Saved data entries
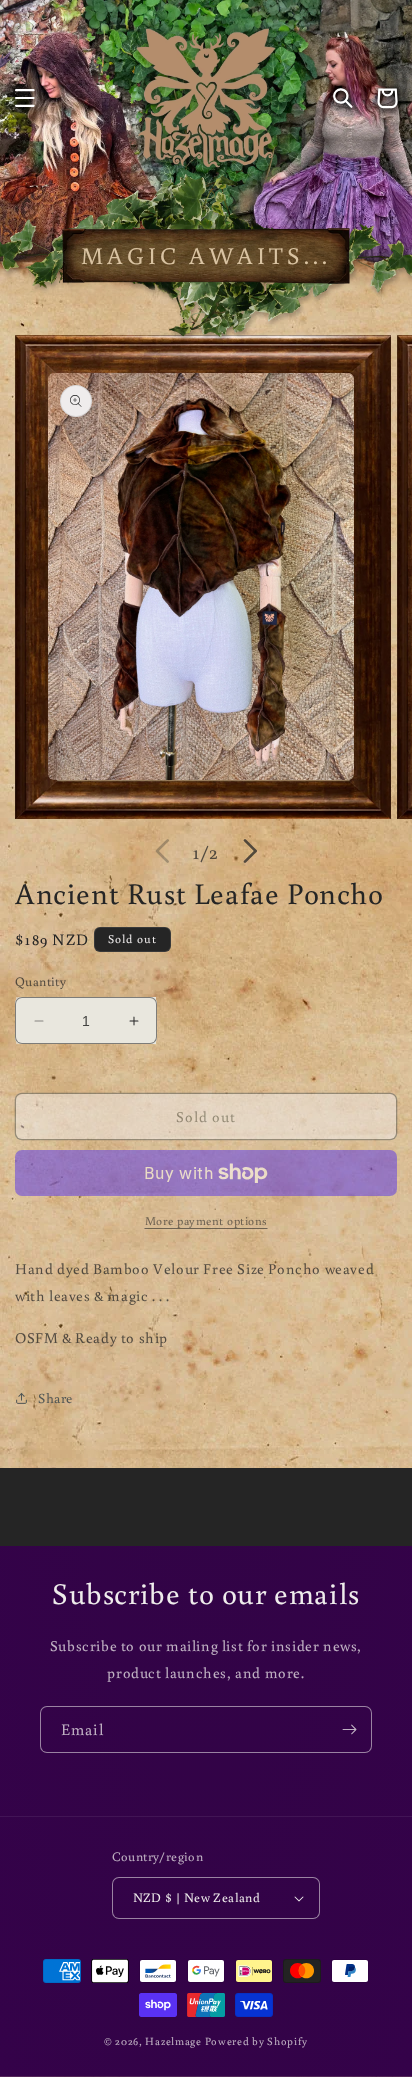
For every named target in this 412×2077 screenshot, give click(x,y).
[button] (25, 98)
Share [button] (55, 1398)
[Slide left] (162, 851)
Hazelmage (173, 2041)
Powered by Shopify (257, 2041)
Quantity (40, 981)
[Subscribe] (349, 1729)
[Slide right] (250, 851)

▶ _Assigned task_
The copy must include every record exactly and none of the pictures.

▶ _Exercise response_
For every named target in this 412×2077 screenshot, give click(x,y).
[button] (25, 98)
Share [button] (55, 1398)
[Slide left] (162, 851)
Hazelmage (173, 2041)
Powered by Shopify (257, 2041)
Quantity (40, 981)
[Subscribe] (349, 1729)
[Slide right] (250, 851)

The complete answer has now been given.